Deux ans plus tard, en novembre 1995, le premier ministre israélien était assassiné par un extrémiste juif. Les questions non résolues, brûlantes, demeuraient sur la table, comme le statut final de Jérusalem ou la question des réfugiés palestiniens et de leurs descendants. Malgré de nouveaux cycles de négociation, la paix n’a cessé de se dérober. Tandis que le vocabulaire d’Oslo, autour du concept de « solution à deux Etats », se vidait peu à peu de sa substance, un profond pessimisme s’est installé au sein des deux sociétés.

Division et pessimisme

Côté palestinien, la division entre factions a provoqué la séparation de destin entre la Cisjordanie et la bande de Gaza. Côté israélien, ce pessimisme s’explique par l’expérience des attentats sanglants de la seconde Intifada, au début des années 2000, et la prise de contrôle de Gaza par le Hamas après le retrait unilatéral des colons qui y vivaient. L’idée qu’il n’y avait pas de partenaire crédible pour faire la paix a fini par s’imposer. La colonisation s’est accélérée, au mépris du droit international. De 113 000 environ au moment des accords d’Oslo, selon l’organisation La Paix maintenant, le nombre de colons est passé à 413 000 fin 2017.

La Cisjordanie est mangée, colline après colline, par les colonies. Dans le débat public israélien, des idées, encore marginales ces dernières années, comme l’annexion pure et simple de la zone C (60 % de la Cisjordanie) ou la légalisation de tous les avant-postes, se sont banalisées à droite. La bande de Gaza est devenue, après un blocus de onze ans imposé par Israël et l’Egypte, l’un des territoires les plus denses et les plus insalubres du monde.

Le « deal du siècle » de Trump

A cette atmosphère déjà lourde s’est ajoutée la présidence Trump. Dès son arrivée à la Maison Blanche, celui-ci a prétendu parvenir au « deal du siècle » au Proche-Orient, en brisant, un par un, les fragiles consensus du passé. Sa stratégie consiste à favoriser un rapprochement sans précédent entre Israël et les pays arabes, à commencer par l’Arabie saoudite, en forçant la direction palestinienne à accepter une paix aux conditions les plus favorables possibles pour l’Etat hébreu.

Le médiateur américain n’a jamais été impartial.

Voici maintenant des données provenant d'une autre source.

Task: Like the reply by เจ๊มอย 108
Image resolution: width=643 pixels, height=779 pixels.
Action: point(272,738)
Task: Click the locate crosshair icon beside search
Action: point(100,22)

Mais, cette fois, il est plus pro-israélien qu’Israël, au risque de mettre en péril la sécurité à long terme de l’Etat hébreu. La reconnaissance unilatérale de Jérusalem comme capitale d’Israël, puis les punitions financières contre les Palestiniens et l’arrêt du financement de l’UNRWA, la mission de l’ONU pour les réfugiés palestiniens, portent en eux les germes de violences futures.

Israël s’est habitué à vivre avec l’idée qu’il payait un prix relativement faible pour l’occupation, notamment sur le plan international – grâce à la protection américaine. Mais croire que les Palestiniens nés après Oslo, soumis au régime discriminatoire de l’occupation, renonceront un jour à être des citoyens relève de la cécité politique.